Devon & Exeter Gaz. 31 Mar. 4/3: Ah, William, you’ll die in your shoes, or else you’ll make a hole in the water.
[UK]Western Times 6 Mar. 3/4: A pot-boy [...] and his ‘lady love’ were severally charged with an attempt to commit suicide. The frail damsel sought to make a hole in the water, but was prevented by her gallant.
[UK]H. Cockton Valentine Vox 247: As another opposition buss [sic] passed as he retired, he gave it as his opinion, that in this, his extremity, it was enough to drive a man to make a hole in the water.
[Aus]Bell’s Life in Sydney 5 June 3/3: I’ll make a hole in the water, or try and get out of the world in some way or another.
[UK]Dickens Bleak House (1991) 631: I don’t know why I don’t go and make a hole in the water.
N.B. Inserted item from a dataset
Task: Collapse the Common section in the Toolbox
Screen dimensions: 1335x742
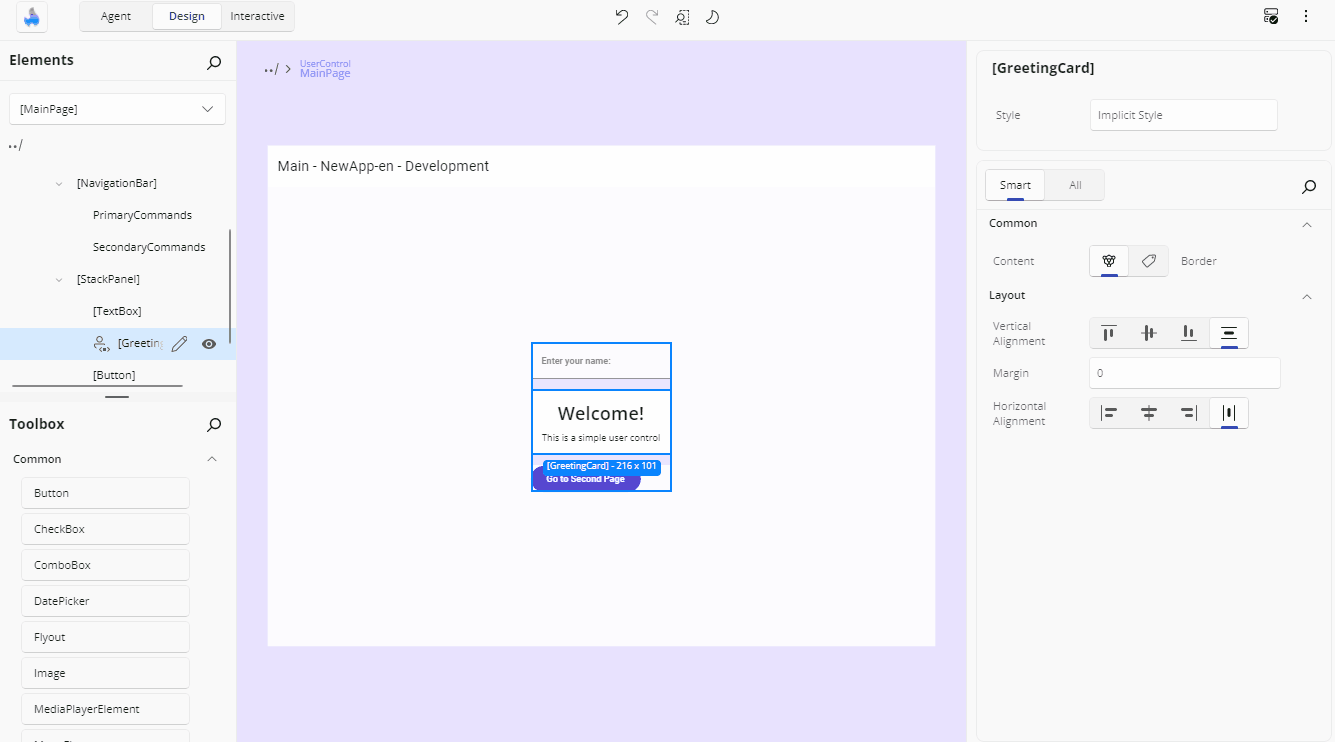Action: point(210,458)
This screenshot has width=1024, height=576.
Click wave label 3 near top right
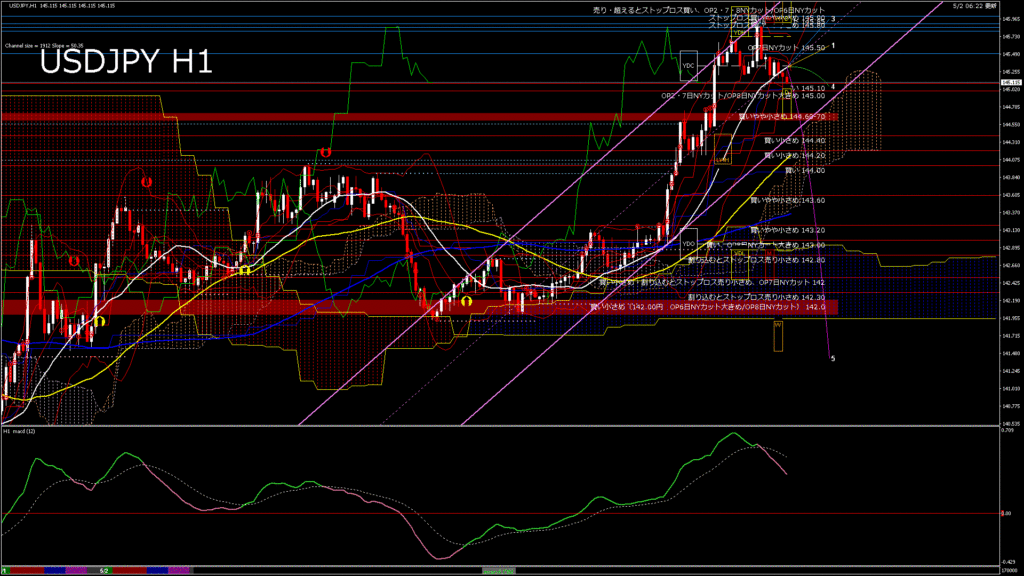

I’m sure I don’t.
[UK]T. Taylor Ticket-Of-Leave Man Act IV: I sometimes think I had better let it all go [...] make a hole in the water.
[Scot]Edinburgh Eve. News 7 July 4/5: He took to drinking, and declared that he would ‘make a hole in the water’ sooner than be again imprisoned.
[UK]Sunderland Dly Echo 24 Jan. 3/1: The deceased seemed depressed in spirits and said he would make a hole in the water before the day was done.
[UK]‘Walter’ My Secret Life (1966) IV 769: I’m sure I shall be with child [...] and if I am I’d best make a hole in the water.
[UK]Morton & LeBrunn [perf. Marie Lloyd] Poor Thing 🎵 And to the sea-side she took a stroll / And in the waves she made a hole, poor thing.
[UK]A. Binstead Houndsditch Day by Day 193: Well, then, it’ll be about time for me to make a ’ole in the water.
[UK]Marvel 10 Mar. 180: I really did think of making a hole in the water to-night; but now we’ve met, the beastly cowardly feeling’s gone.
[UK]Bath Chron. 2 Jan. 6/6: The defendant [...] asked to be locked up threatening to ‘make a hole in the water’ if witness did not do so.
[UK]Exeter & Plymouth Gaz. 21 May 13/3: He said he would rather make a hole in the water or take a dose.
[UK]Gloucester Citizen 31 Dec. 7/2: Her husband threatened to ‘make a hole in the water’.

In exclamations

hole in one! [golf imagery]

absolutely correct!

[UK]A. Payne ‘You Need Hands’ in Minder [TV script] 64: Hole in one, Vern.